===== Supplied records =====

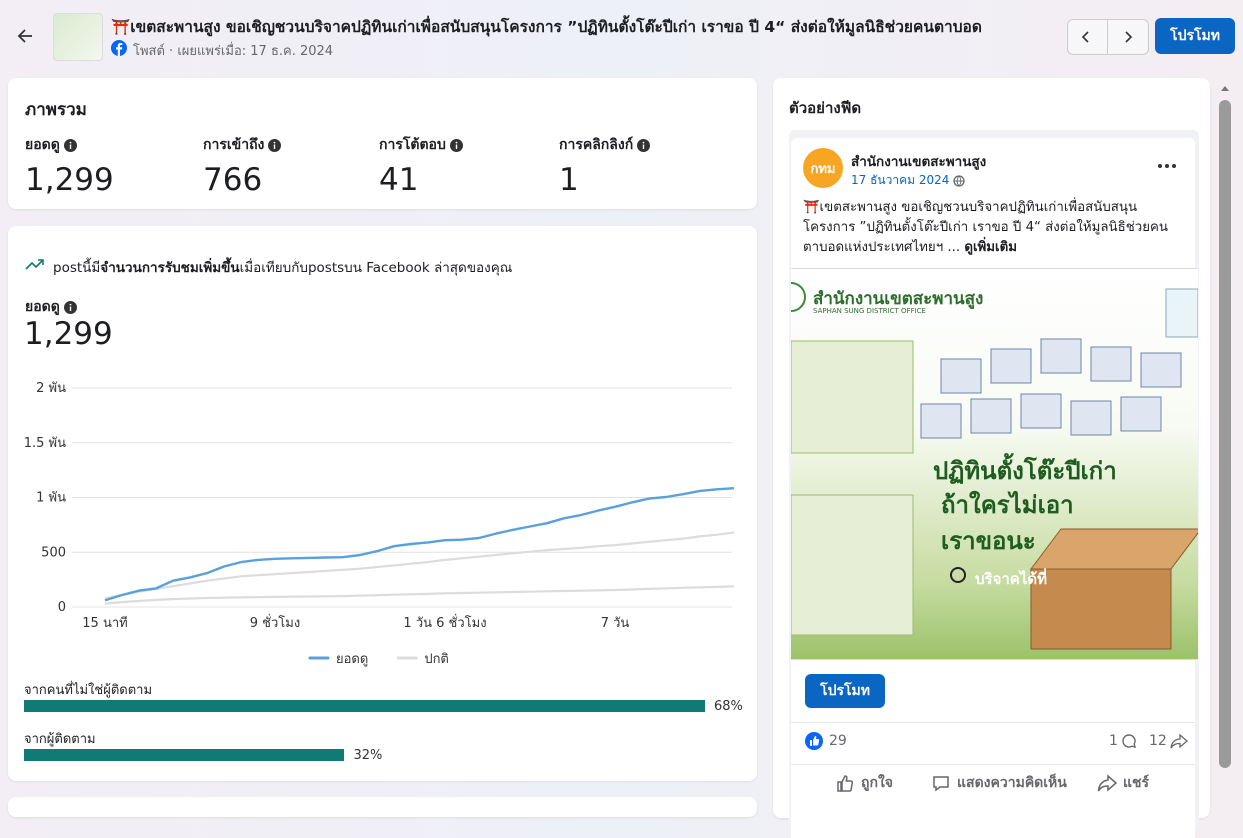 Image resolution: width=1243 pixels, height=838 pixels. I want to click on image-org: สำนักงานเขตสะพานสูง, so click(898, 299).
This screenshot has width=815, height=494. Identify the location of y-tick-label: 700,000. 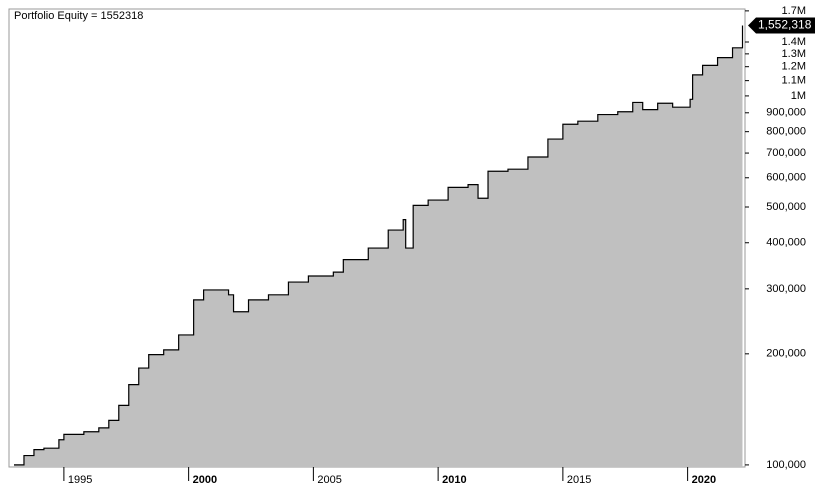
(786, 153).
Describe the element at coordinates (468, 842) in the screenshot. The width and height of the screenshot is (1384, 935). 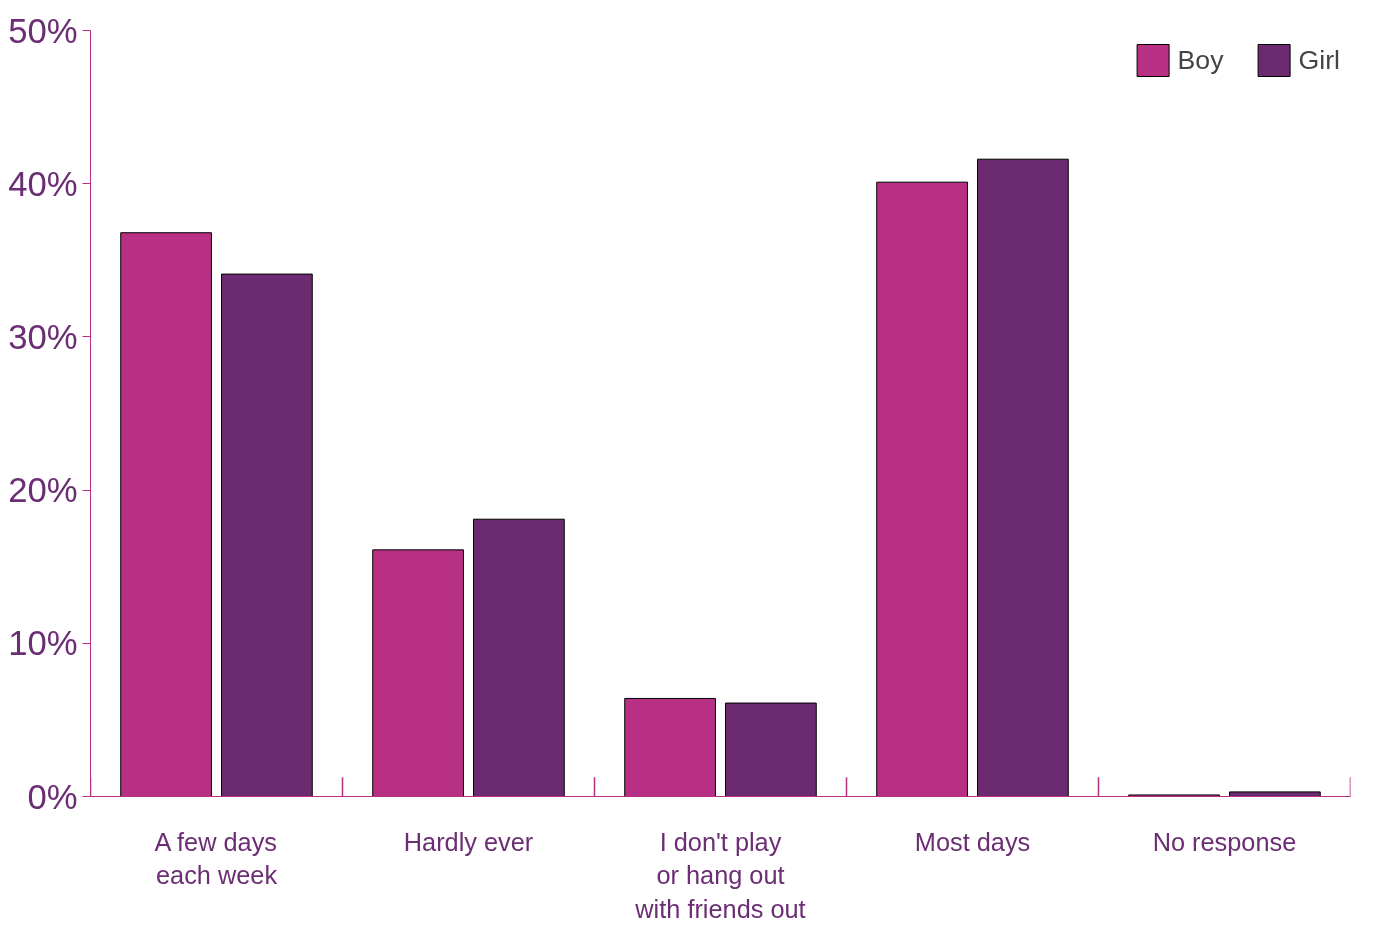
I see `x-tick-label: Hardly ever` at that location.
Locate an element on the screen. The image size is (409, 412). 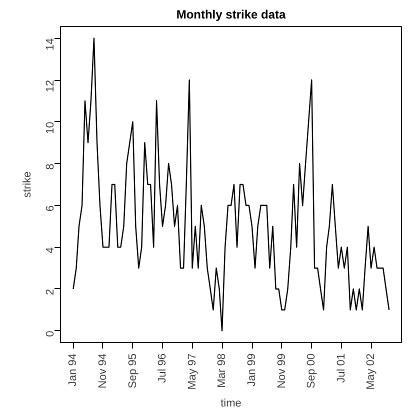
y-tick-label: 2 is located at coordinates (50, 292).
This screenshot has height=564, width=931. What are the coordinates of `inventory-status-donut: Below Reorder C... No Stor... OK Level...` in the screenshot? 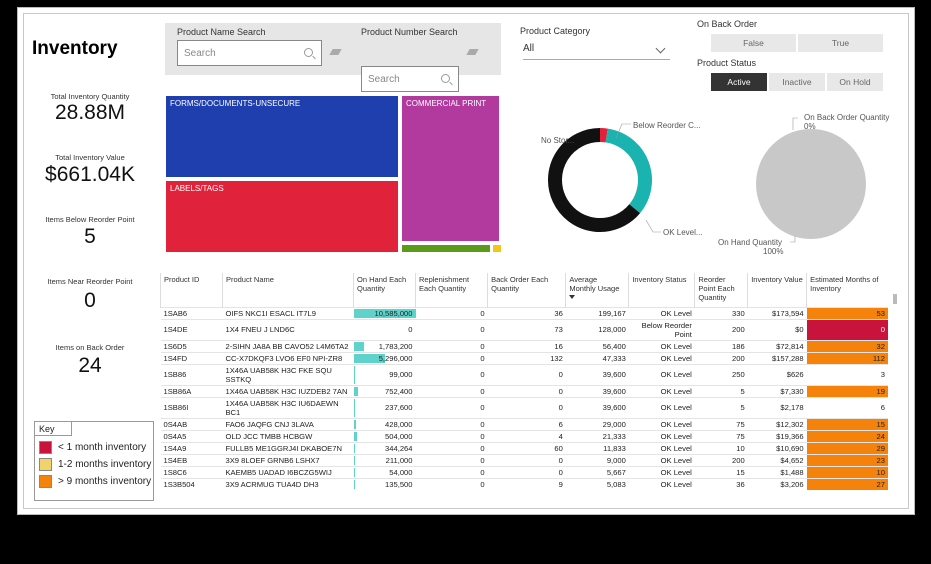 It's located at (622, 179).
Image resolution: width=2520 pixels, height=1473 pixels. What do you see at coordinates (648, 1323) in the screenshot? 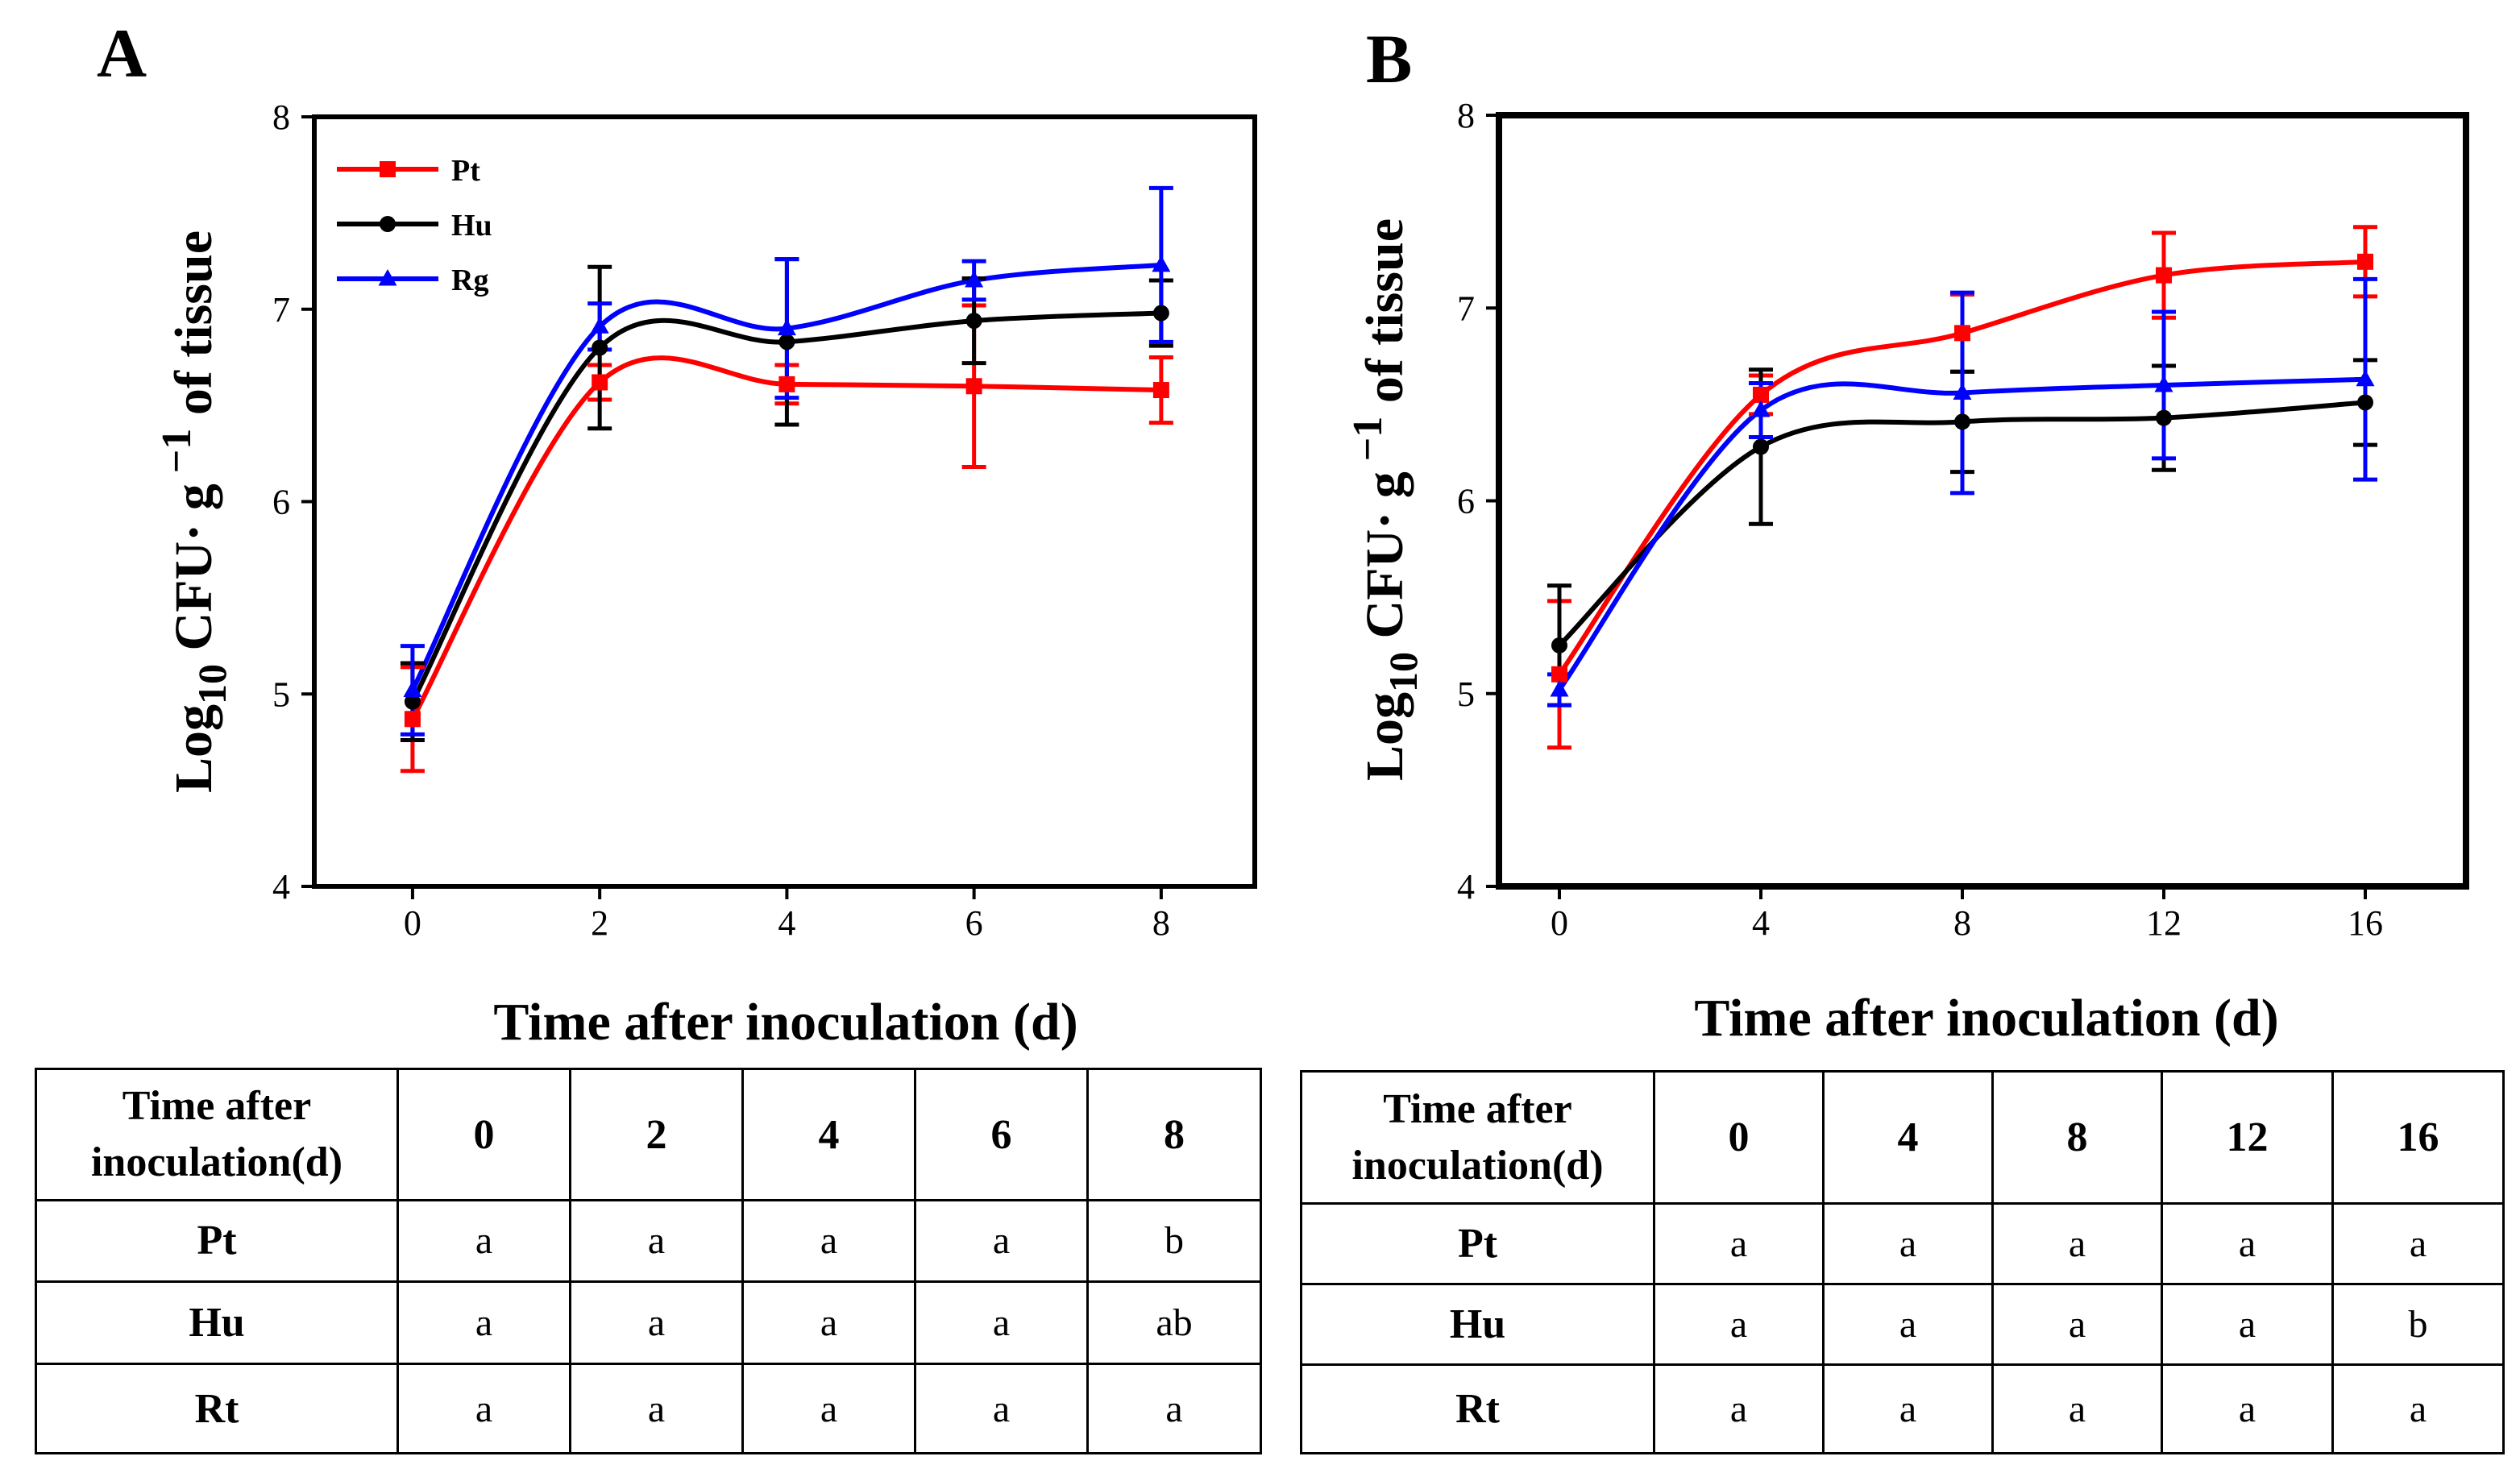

=====

Exercise objective:
Can you render the data from its first line through the line containing "at that location.", inclusive, as a Markdown table with the columns Row and Content, one numbered row per line, skipping blank lines and leaving the pictures out?

Reply to the task:
| Row | Content |
|---|---|
| 1 |  Image resolution: width=1243 pixels, height=838 pixels. I want to click on image-org: สำนักงานเขตสะพานสูง, so click(898, 299). |
| 2 | This screenshot has width=815, height=494. Identify the location of y-tick-label: 700,000.  |
| 3 | (786, 153). |
| 4 | Describe the element at coordinates (468, 842) in the screenshot. The width and height of the screenshot is (1384, 935).  |
| 5 | I see `x-tick-label: Hardly ever` at that location. |